- [Trecho transcrito]
============

Prezados leitores deste  Blog,  é com prazer que insiro, neste meu espaço virtual, mais uma resenha do  meu livro Apenas memórias (Rio de Janeiro: Quártica, 2016, 299 p.) Desta vez,  de um  professor, advogado e escritor  piauiense, José Ribamar Nunes.                               

                                 
                                      APENAS MEMÓRIAS
                                                                             José de Ribamar Nunes(*)  

          Ao ler Apenas Memorias, de Cunha e Silva Filho, brilhante escritor piauiense, radicado no Rio de Janeiro, fiz uma viagem prazerosa por Teresina da década de 50 e 60 do século passado.

============

- [Material fornecido]
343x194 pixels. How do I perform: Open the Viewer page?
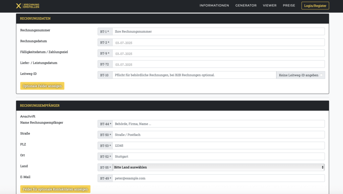[270, 5]
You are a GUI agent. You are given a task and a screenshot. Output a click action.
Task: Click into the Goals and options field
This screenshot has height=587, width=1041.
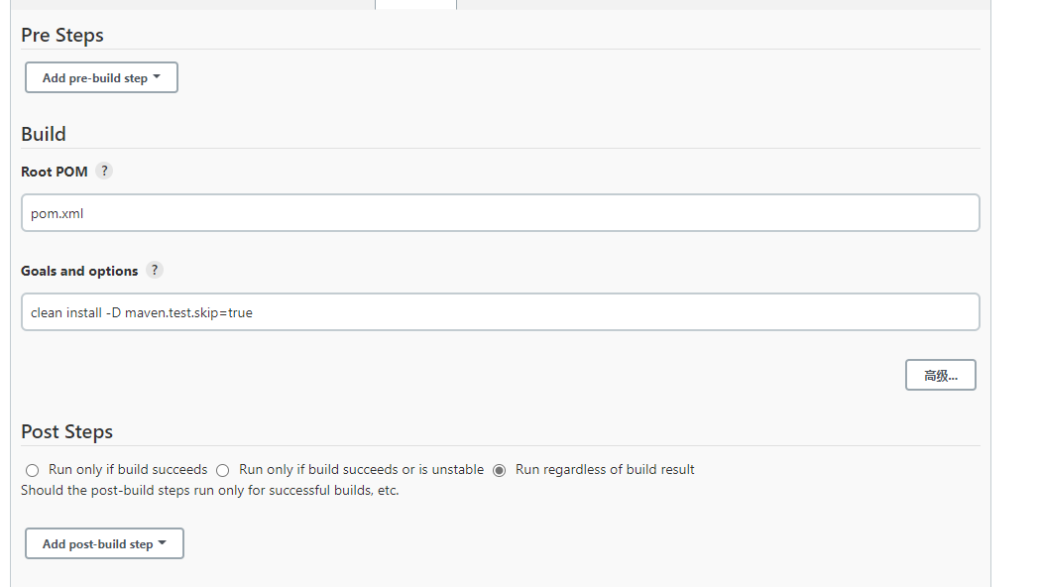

============

- [Suas instruções]
Copie do trecho transcrito a parte que começa em "Prezados leitores deste" e termina em "José Ribamar Nunes.", mudando "resenha" para "crítica".

- [Resultado do exercício]
Prezados leitores deste  Blog,  é com prazer que insiro, neste meu espaço virtual, mais uma crítica do  meu livro Apenas memórias (Rio de Janeiro: Quártica, 2016, 299 p.) Desta vez,  de um  professor, advogado e escritor  piauiense, José Ribamar Nunes.